Exercise passage
_ _ _ _ _ _ _

I'll admit. I love to shop. I love shopping and buying things for my daughters and for my husband. My girls have more clothes combine then I ever will own in my own life time. I enjoy picking out their outfits at the store. Children's clothing has really gotten cute since I was a kid.
Picking out my husband's clothes is pretty easy, shirts, shorts , pants. Pretty simple, huh?
Then there is me. I hate shopping for clothes for myself with every fiber of my being. I hate wearing women's sizes. There is someone, somewhere that thinks fat people should wear ugly clothes. Either that they are the same clothes skinny people wear and they just look ugly because they are bigger. I'm not sure which is which though.
I'll admit. Its been so hard trying to lose weight. I envy women all of the time. You know those women who have a flat belly, perfect skin, perfect hair. They were born this way. You see them stuffing donuts and coffee in their mouths yet for some reason they keep their figure.
I on the other hand eat a pretty well balanced diet. We don't eat much fast food because well its just getting to darned expensive. Fruits and veggies our in our home and we eat them. I'll admit I don't exercise as much as I should. Which I'm really trying to work on.
But dang. I've been overweight all of my life. I just would like a break, a moment, a wish even to experience being thin. I would love to shop and pick out those outfits that I always tell my girls are so cute.

_ _ _ _ _ _ _

Information shown
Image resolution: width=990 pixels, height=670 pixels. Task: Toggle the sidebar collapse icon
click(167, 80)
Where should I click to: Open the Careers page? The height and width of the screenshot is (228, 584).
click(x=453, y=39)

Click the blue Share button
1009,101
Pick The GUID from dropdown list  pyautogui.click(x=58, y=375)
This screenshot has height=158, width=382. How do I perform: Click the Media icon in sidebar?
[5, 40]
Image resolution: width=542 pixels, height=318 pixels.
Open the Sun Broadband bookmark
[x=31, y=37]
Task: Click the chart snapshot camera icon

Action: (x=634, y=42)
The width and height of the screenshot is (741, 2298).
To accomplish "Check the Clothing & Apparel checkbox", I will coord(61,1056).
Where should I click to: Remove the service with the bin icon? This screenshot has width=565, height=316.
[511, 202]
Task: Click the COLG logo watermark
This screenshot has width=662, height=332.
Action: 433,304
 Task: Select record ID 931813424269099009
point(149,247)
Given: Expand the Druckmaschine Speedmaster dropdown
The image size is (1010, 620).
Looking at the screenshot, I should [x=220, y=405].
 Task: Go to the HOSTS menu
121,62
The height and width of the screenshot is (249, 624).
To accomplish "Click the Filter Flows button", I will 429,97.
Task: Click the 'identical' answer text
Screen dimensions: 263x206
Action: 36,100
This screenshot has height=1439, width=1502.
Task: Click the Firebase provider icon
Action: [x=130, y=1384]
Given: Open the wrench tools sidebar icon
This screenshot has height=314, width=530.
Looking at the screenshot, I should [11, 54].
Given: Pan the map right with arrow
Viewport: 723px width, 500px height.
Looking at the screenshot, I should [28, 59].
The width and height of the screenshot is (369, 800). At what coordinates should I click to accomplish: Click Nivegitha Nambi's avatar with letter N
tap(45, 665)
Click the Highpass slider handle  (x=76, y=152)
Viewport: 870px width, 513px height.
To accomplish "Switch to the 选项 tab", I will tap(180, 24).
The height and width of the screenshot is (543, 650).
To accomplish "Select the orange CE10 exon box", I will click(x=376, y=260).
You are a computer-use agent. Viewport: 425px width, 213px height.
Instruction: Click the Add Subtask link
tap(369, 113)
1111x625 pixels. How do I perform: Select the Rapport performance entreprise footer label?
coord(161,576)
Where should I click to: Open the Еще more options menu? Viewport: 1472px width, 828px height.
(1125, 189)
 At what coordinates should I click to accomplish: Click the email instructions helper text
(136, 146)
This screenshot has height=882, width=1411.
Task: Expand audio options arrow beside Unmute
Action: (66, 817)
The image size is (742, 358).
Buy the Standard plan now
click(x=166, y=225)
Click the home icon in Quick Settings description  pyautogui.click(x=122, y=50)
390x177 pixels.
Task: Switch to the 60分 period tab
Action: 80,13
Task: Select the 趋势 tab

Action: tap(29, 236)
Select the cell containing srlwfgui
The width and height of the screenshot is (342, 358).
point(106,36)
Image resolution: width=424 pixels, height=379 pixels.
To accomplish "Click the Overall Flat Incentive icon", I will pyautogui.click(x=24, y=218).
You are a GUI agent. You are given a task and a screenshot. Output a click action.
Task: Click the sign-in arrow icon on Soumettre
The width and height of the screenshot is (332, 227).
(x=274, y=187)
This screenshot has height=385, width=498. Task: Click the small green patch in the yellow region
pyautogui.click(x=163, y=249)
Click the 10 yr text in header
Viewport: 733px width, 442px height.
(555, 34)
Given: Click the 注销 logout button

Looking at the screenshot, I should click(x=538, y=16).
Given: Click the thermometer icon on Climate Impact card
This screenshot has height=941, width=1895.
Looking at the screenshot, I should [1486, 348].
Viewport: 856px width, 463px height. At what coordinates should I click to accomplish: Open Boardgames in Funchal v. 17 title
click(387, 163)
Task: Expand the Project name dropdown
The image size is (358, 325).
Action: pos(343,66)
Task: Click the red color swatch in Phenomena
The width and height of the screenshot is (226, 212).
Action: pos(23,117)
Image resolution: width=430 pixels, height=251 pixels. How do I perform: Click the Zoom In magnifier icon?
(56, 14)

_ _ _ _ _ _ _

The problem
Copy out the entire essay on clothes shopping and weight above, keeping every word, spelling, and punctuation mark unchanged.

Final answer
I'll admit. I love to shop. I love shopping and buying things for my daughters and for my husband. My girls have more clothes combine then I ever will own in my own life time. I enjoy picking out their outfits at the store. Children's clothing has really gotten cute since I was a kid.
Picking out my husband's clothes is pretty easy, shirts, shorts , pants. Pretty simple, huh?
Then there is me. I hate shopping for clothes for myself with every fiber of my being. I hate wearing women's sizes. There is someone, somewhere that thinks fat people should wear ugly clothes. Either that they are the same clothes skinny people wear and they just look ugly because they are bigger. I'm not sure which is which though.
I'll admit. Its been so hard trying to lose weight. I envy women all of the time. You know those women who have a flat belly, perfect skin, perfect hair. They were born this way. You see them stuffing donuts and coffee in their mouths yet for some reason they keep their figure.
I on the other hand eat a pretty well balanced diet. We don't eat much fast food because well its just getting to darned expensive. Fruits and veggies our in our home and we eat them. I'll admit I don't exercise as much as I should. Which I'm really trying to work on.
But dang. I've been overweight all of my life. I just would like a break, a moment, a wish even to experience being thin. I would love to shop and pick out those outfits that I always tell my girls are so cute.